— BEGIN —
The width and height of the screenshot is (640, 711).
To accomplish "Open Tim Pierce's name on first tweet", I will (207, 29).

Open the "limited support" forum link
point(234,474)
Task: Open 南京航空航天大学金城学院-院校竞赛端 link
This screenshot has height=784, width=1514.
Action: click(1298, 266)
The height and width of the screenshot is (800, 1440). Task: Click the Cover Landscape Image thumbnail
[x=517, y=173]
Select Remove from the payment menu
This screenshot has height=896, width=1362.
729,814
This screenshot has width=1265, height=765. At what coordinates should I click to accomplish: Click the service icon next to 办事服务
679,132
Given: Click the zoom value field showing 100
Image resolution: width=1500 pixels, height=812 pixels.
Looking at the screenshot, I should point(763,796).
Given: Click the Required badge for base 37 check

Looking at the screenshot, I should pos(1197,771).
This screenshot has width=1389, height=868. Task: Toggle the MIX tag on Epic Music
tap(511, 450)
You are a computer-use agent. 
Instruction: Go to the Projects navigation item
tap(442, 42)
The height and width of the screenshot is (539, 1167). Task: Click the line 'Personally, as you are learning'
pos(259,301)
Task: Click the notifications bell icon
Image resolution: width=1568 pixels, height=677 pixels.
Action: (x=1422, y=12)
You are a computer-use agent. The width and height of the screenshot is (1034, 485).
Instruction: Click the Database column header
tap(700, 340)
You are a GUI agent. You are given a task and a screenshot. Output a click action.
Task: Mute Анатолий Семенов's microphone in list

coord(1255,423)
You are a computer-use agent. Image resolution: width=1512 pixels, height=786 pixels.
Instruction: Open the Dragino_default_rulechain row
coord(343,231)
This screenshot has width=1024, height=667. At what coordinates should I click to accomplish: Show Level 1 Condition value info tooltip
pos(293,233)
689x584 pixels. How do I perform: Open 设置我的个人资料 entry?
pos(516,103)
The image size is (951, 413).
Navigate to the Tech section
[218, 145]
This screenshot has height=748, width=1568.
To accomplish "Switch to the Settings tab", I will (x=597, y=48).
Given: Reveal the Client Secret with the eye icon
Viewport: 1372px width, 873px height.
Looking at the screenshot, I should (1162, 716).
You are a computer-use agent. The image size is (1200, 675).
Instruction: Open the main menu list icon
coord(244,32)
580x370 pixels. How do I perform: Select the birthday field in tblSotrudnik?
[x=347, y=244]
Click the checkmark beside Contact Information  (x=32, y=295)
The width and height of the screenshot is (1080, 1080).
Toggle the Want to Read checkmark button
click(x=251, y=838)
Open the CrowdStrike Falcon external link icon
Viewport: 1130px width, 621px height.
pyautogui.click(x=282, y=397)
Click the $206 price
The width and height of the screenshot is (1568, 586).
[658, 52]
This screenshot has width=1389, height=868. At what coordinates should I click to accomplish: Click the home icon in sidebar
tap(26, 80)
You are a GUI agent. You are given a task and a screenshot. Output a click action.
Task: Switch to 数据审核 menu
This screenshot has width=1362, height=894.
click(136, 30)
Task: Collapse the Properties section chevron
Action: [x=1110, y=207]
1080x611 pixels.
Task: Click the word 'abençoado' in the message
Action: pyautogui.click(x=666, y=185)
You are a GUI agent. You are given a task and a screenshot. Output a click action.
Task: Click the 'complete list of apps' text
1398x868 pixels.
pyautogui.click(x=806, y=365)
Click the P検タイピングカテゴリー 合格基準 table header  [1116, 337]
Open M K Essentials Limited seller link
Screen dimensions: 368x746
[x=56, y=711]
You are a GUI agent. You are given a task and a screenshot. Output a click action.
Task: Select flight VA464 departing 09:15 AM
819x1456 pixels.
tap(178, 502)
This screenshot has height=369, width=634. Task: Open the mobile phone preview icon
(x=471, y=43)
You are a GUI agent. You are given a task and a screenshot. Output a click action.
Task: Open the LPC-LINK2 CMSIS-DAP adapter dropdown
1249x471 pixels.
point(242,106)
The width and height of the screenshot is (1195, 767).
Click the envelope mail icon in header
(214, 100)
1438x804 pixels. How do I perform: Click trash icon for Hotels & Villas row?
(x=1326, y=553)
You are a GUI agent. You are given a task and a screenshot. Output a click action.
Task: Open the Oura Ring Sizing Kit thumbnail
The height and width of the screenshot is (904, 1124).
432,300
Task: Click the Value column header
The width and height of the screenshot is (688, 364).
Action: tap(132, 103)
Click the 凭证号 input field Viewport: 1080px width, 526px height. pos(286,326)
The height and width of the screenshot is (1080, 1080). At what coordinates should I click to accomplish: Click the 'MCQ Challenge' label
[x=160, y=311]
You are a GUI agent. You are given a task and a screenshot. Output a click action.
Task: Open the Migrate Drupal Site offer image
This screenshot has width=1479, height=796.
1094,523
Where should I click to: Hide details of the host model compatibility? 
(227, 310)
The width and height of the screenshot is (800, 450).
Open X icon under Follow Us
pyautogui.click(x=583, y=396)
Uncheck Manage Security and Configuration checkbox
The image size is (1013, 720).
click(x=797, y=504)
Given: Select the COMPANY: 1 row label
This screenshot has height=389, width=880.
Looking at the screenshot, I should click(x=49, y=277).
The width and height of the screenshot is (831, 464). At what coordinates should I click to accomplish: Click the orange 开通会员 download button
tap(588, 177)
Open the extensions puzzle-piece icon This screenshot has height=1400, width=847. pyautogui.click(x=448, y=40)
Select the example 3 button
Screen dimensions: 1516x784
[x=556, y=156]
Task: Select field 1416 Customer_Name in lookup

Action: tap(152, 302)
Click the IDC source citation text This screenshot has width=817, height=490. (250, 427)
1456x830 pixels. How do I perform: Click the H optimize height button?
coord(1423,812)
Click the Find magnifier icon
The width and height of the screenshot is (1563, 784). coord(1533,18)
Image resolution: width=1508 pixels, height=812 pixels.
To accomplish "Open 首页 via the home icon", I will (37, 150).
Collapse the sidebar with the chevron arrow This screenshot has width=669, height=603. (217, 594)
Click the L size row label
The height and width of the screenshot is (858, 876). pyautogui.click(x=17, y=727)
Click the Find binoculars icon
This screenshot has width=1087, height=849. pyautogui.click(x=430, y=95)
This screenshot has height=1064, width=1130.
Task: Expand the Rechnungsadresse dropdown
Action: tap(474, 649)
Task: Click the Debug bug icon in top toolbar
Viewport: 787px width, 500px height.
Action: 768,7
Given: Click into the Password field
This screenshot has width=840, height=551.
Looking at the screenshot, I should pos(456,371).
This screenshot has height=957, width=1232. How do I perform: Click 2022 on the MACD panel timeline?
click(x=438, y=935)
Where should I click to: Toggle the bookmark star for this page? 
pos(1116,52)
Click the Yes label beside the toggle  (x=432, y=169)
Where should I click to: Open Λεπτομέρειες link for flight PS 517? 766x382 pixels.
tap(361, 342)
— END —
▶ _THE PROBLEM_
Reproduce every one of the entries above verbatim, line for line, without altering anything.

▶ _SOLVED EXERCISE_
The width and height of the screenshot is (640, 711).
To accomplish "Open Tim Pierce's name on first tweet", I will (207, 29).

Open the "limited support" forum link
point(234,474)
Task: Open 南京航空航天大学金城学院-院校竞赛端 link
This screenshot has height=784, width=1514.
Action: click(1298, 266)
The height and width of the screenshot is (800, 1440). Task: Click the Cover Landscape Image thumbnail
[x=517, y=173]
Select Remove from the payment menu
This screenshot has height=896, width=1362.
729,814
This screenshot has width=1265, height=765. At what coordinates should I click to accomplish: Click the service icon next to 办事服务
679,132
Given: Click the zoom value field showing 100
Image resolution: width=1500 pixels, height=812 pixels.
Looking at the screenshot, I should point(763,796).
Given: Click the Required badge for base 37 check

Looking at the screenshot, I should pos(1197,771).
This screenshot has width=1389, height=868. Task: Toggle the MIX tag on Epic Music
tap(511, 450)
You are a computer-use agent. 
Instruction: Go to the Projects navigation item
tap(442, 42)
The height and width of the screenshot is (539, 1167). Task: Click the line 'Personally, as you are learning'
pos(259,301)
Task: Click the notifications bell icon
Image resolution: width=1568 pixels, height=677 pixels.
Action: (x=1422, y=12)
You are a computer-use agent. The width and height of the screenshot is (1034, 485).
Instruction: Click the Database column header
tap(700, 340)
You are a GUI agent. You are given a task and a screenshot. Output a click action.
Task: Mute Анатолий Семенов's microphone in list

coord(1255,423)
You are a computer-use agent. Image resolution: width=1512 pixels, height=786 pixels.
Instruction: Open the Dragino_default_rulechain row
coord(343,231)
This screenshot has width=1024, height=667. At what coordinates should I click to accomplish: Show Level 1 Condition value info tooltip
pos(293,233)
689x584 pixels. How do I perform: Open 设置我的个人资料 entry?
pos(516,103)
The image size is (951, 413).
Navigate to the Tech section
[218, 145]
This screenshot has height=748, width=1568.
To accomplish "Switch to the Settings tab", I will (x=597, y=48).
Given: Reveal the Client Secret with the eye icon
Viewport: 1372px width, 873px height.
Looking at the screenshot, I should (1162, 716).
You are a computer-use agent. The image size is (1200, 675).
Instruction: Open the main menu list icon
coord(244,32)
580x370 pixels. How do I perform: Select the birthday field in tblSotrudnik?
[x=347, y=244]
Click the checkmark beside Contact Information  (x=32, y=295)
The width and height of the screenshot is (1080, 1080).
Toggle the Want to Read checkmark button
click(x=251, y=838)
Open the CrowdStrike Falcon external link icon
Viewport: 1130px width, 621px height.
pyautogui.click(x=282, y=397)
Click the $206 price
The width and height of the screenshot is (1568, 586).
[658, 52]
This screenshot has width=1389, height=868. At what coordinates should I click to accomplish: Click the home icon in sidebar
tap(26, 80)
You are a GUI agent. You are given a task and a screenshot. Output a click action.
Task: Switch to 数据审核 menu
This screenshot has width=1362, height=894.
click(136, 30)
Task: Collapse the Properties section chevron
Action: [x=1110, y=207]
1080x611 pixels.
Task: Click the word 'abençoado' in the message
Action: pyautogui.click(x=666, y=185)
You are a GUI agent. You are given a task and a screenshot. Output a click action.
Task: Click the 'complete list of apps' text
1398x868 pixels.
pyautogui.click(x=806, y=365)
Click the P検タイピングカテゴリー 合格基準 table header  [1116, 337]
Open M K Essentials Limited seller link
Screen dimensions: 368x746
[x=56, y=711]
You are a GUI agent. You are given a task and a screenshot. Output a click action.
Task: Select flight VA464 departing 09:15 AM
819x1456 pixels.
tap(178, 502)
This screenshot has height=369, width=634. Task: Open the mobile phone preview icon
(x=471, y=43)
You are a GUI agent. You are given a task and a screenshot. Output a click action.
Task: Open the LPC-LINK2 CMSIS-DAP adapter dropdown
1249x471 pixels.
point(242,106)
The width and height of the screenshot is (1195, 767).
Click the envelope mail icon in header
(214, 100)
1438x804 pixels. How do I perform: Click trash icon for Hotels & Villas row?
(x=1326, y=553)
You are a GUI agent. You are given a task and a screenshot. Output a click action.
Task: Open the Oura Ring Sizing Kit thumbnail
The height and width of the screenshot is (904, 1124).
432,300
Task: Click the Value column header
The width and height of the screenshot is (688, 364).
Action: tap(132, 103)
Click the 凭证号 input field Viewport: 1080px width, 526px height. pos(286,326)
The height and width of the screenshot is (1080, 1080). At what coordinates should I click to accomplish: Click the 'MCQ Challenge' label
[x=160, y=311]
You are a GUI agent. You are given a task and a screenshot. Output a click action.
Task: Open the Migrate Drupal Site offer image
This screenshot has width=1479, height=796.
1094,523
Where should I click to: Hide details of the host model compatibility? 
(227, 310)
The width and height of the screenshot is (800, 450).
Open X icon under Follow Us
pyautogui.click(x=583, y=396)
Uncheck Manage Security and Configuration checkbox
The image size is (1013, 720).
click(x=797, y=504)
Given: Select the COMPANY: 1 row label
This screenshot has height=389, width=880.
Looking at the screenshot, I should click(x=49, y=277).
The width and height of the screenshot is (831, 464). At what coordinates should I click to accomplish: Click the orange 开通会员 download button
tap(588, 177)
Open the extensions puzzle-piece icon This screenshot has height=1400, width=847. pyautogui.click(x=448, y=40)
Select the example 3 button
Screen dimensions: 1516x784
[x=556, y=156]
Task: Select field 1416 Customer_Name in lookup

Action: tap(152, 302)
Click the IDC source citation text This screenshot has width=817, height=490. (250, 427)
1456x830 pixels. How do I perform: Click the H optimize height button?
coord(1423,812)
Click the Find magnifier icon
The width and height of the screenshot is (1563, 784). coord(1533,18)
Image resolution: width=1508 pixels, height=812 pixels.
To accomplish "Open 首页 via the home icon", I will (37, 150).
Collapse the sidebar with the chevron arrow This screenshot has width=669, height=603. (217, 594)
Click the L size row label
The height and width of the screenshot is (858, 876). pyautogui.click(x=17, y=727)
Click the Find binoculars icon
This screenshot has width=1087, height=849. pyautogui.click(x=430, y=95)
This screenshot has height=1064, width=1130.
Task: Expand the Rechnungsadresse dropdown
Action: tap(474, 649)
Task: Click the Debug bug icon in top toolbar
Viewport: 787px width, 500px height.
Action: 768,7
Given: Click into the Password field
This screenshot has width=840, height=551.
Looking at the screenshot, I should pos(456,371).
This screenshot has height=957, width=1232. How do I perform: Click 2022 on the MACD panel timeline?
click(x=438, y=935)
Where should I click to: Toggle the bookmark star for this page? 
pos(1116,52)
Click the Yes label beside the toggle  (x=432, y=169)
Where should I click to: Open Λεπτομέρειες link for flight PS 517? 766x382 pixels.
tap(361, 342)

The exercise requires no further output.